L’uccisione delle sorelle Mirabal produsse un gran moto di sdegno nell’opinione pubblica domenicana e portarono all’uccisione del dittatore Trujillo nel 1961.
Nel 1995 l’autrice Julia Alvarez pubblicò il libro Il tempo delle farfalle da cui nel 2001 fu tratto il film In the time of butterflies con l’attrice Salma Hayek.
Il colore simbolico del 25 novembre
Mentre in diversi Paesi è l’arancione, in Italia è sempre stato preferito il rosso come colore simbolico di questa data internazionale.

Femminicidio: una parola aggiunta recentemente nel nostro vocabolario per indicare l’uccisione di una donna per opera del partner o ex.
E’ un neologismo dibattuto in quanto fa riferimento a una specificità del più ampio concetto di omicidio.
Femminicidio non è una parola coniata dalla stampa. Per la prima volta fu utilizzata dalla criminologa Diana Russell nel 1992 nel libro Feminicide.
Fino a quel momento, il termine utilizzato era uxoricidio che deriva dal latino uxor moglie e faceva specifico riferimento all’uccisione della moglie in quanto coniuge.
Non esisteva una parola specifica che facesse riferimento all’uccisione di una donna in quanto tale.
Secondo la Russell le società patriarcali usano il femminicidio come forma di controllo e punizione. La “colpa” della donna è quella di essersi opposte al potere dell’uomo.

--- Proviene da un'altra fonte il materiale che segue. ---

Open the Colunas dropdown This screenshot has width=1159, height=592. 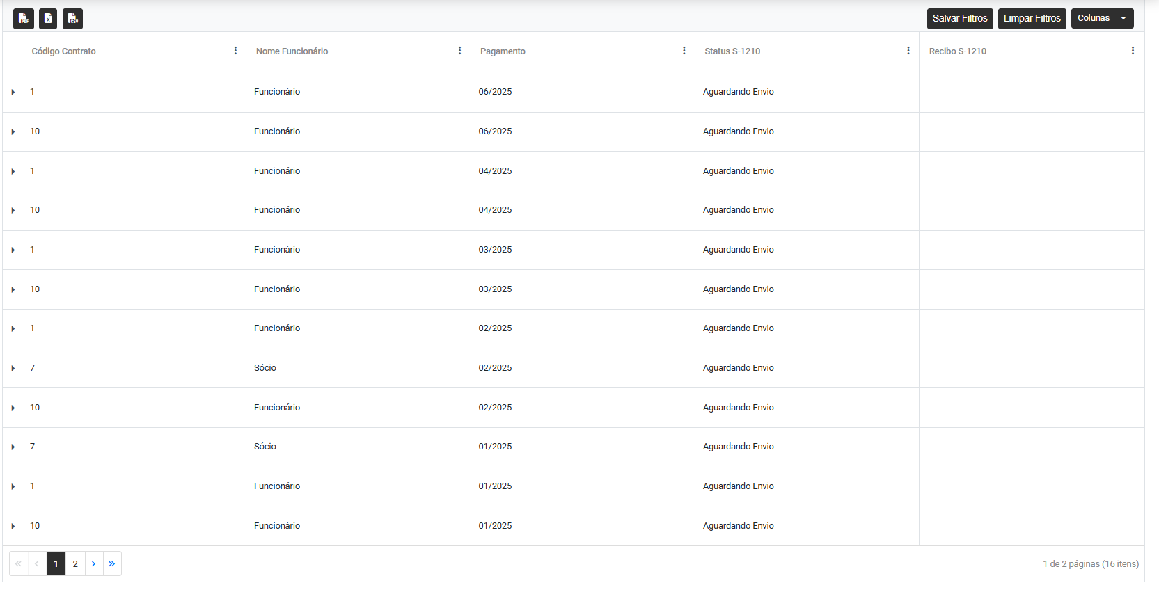[x=1102, y=19]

Nel primo rapporto mondiale sul tema del 2012 Rashida Manjoo, relatrice speciale delle Nazioni Unite sulla violenza contro le donne, dichiara che gli omicidi di genere sono tollerati e socialmente giustificati raggiungendo proporzioni allarmanti in tutto il mondo.
Femminicidio: l’evoluzione del termine
L’antropologa messicana Marcela Lagarde estese per prima il termine femmicidio anche a casi di maltrattamenti e strupri subiti dalle donne sudamericane.
In Italia il termine viene introdotto nel 2008 dalla consulente ONU in materia di violenza di genere, Barbara Spinelli con la pubblicazione di un libro dal titolo: Femminicidio. Dalla denuncia sociale al riconoscimento giuridico internazionale.
Il femminicidio non si configura come un caso isolato, ma come l’ultimo epilogo di un ciclo di violenza.
La linguista Valeria della Valle, linguista e docente all’Università La Sapienza di Roma, spiega in questo video l’origine del termine femminicidio.
Il piano giuridico italiano
Da un punto di vista prettamente giuridico per femminicidio si intende l’uccisione della donna per mano del coniuge o ex partner.
Sulla base delle indicazioni proveniente dalla Convenzione del Consiglio d’Europa, fatta ad Istanbul nel 2011, in Italia viene approvata la legge 119/2013 che mira a rendere più aspre le pene per gli autori di violenza.